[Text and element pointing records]
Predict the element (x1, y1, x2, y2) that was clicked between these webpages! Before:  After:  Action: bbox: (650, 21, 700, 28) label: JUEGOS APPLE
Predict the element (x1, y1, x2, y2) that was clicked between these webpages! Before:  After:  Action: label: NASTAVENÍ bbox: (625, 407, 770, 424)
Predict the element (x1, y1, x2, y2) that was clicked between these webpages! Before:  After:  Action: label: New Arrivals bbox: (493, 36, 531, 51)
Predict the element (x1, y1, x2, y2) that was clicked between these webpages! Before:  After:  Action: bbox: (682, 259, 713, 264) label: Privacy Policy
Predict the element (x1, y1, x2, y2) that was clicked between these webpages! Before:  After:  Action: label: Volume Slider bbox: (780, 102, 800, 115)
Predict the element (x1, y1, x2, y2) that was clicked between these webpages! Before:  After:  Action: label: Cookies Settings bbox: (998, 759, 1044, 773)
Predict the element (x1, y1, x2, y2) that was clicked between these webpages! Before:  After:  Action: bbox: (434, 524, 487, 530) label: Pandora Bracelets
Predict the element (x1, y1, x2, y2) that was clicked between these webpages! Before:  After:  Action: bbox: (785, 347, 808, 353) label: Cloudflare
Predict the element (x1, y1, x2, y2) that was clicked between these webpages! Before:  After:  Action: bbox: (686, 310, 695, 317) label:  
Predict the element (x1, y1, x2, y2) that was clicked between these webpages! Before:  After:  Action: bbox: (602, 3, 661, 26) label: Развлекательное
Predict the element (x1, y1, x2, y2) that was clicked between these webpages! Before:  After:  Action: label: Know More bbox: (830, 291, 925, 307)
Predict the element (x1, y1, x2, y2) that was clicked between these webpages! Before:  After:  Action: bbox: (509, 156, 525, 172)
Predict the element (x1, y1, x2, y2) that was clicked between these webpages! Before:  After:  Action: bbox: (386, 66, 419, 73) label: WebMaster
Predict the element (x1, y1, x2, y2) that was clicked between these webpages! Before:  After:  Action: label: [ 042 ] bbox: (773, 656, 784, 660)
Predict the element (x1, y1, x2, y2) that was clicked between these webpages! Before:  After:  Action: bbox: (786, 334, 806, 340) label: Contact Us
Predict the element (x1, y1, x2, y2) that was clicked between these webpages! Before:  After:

# [Aim of the exercise]
Copy every one of the records above word for word, reproducing each line with no changes.

# [Full answer]
Predict the element (x1, y1, x2, y2) that was clicked between these webpages! Before:  After:  Action: bbox: (650, 21, 700, 28) label: JUEGOS APPLE
Predict the element (x1, y1, x2, y2) that was clicked between these webpages! Before:  After:  Action: label: NASTAVENÍ bbox: (625, 407, 770, 424)
Predict the element (x1, y1, x2, y2) that was clicked between these webpages! Before:  After:  Action: label: New Arrivals bbox: (493, 36, 531, 51)
Predict the element (x1, y1, x2, y2) that was clicked between these webpages! Before:  After:  Action: bbox: (682, 259, 713, 264) label: Privacy Policy
Predict the element (x1, y1, x2, y2) that was clicked between these webpages! Before:  After:  Action: label: Volume Slider bbox: (780, 102, 800, 115)
Predict the element (x1, y1, x2, y2) that was clicked between these webpages! Before:  After:  Action: label: Cookies Settings bbox: (998, 759, 1044, 773)
Predict the element (x1, y1, x2, y2) that was clicked between these webpages! Before:  After:  Action: bbox: (434, 524, 487, 530) label: Pandora Bracelets
Predict the element (x1, y1, x2, y2) that was clicked between these webpages! Before:  After:  Action: bbox: (785, 347, 808, 353) label: Cloudflare
Predict the element (x1, y1, x2, y2) that was clicked between these webpages! Before:  After:  Action: bbox: (686, 310, 695, 317) label:  
Predict the element (x1, y1, x2, y2) that was clicked between these webpages! Before:  After:  Action: bbox: (602, 3, 661, 26) label: Развлекательное
Predict the element (x1, y1, x2, y2) that was clicked between these webpages! Before:  After:  Action: label: Know More bbox: (830, 291, 925, 307)
Predict the element (x1, y1, x2, y2) that was clicked between these webpages! Before:  After:  Action: bbox: (509, 156, 525, 172)
Predict the element (x1, y1, x2, y2) that was clicked between these webpages! Before:  After:  Action: bbox: (386, 66, 419, 73) label: WebMaster
Predict the element (x1, y1, x2, y2) that was clicked between these webpages! Before:  After:  Action: label: [ 042 ] bbox: (773, 656, 784, 660)
Predict the element (x1, y1, x2, y2) that was clicked between these webpages! Before:  After:  Action: bbox: (786, 334, 806, 340) label: Contact Us
Predict the element (x1, y1, x2, y2) that was clicked between these webpages! Before:  After:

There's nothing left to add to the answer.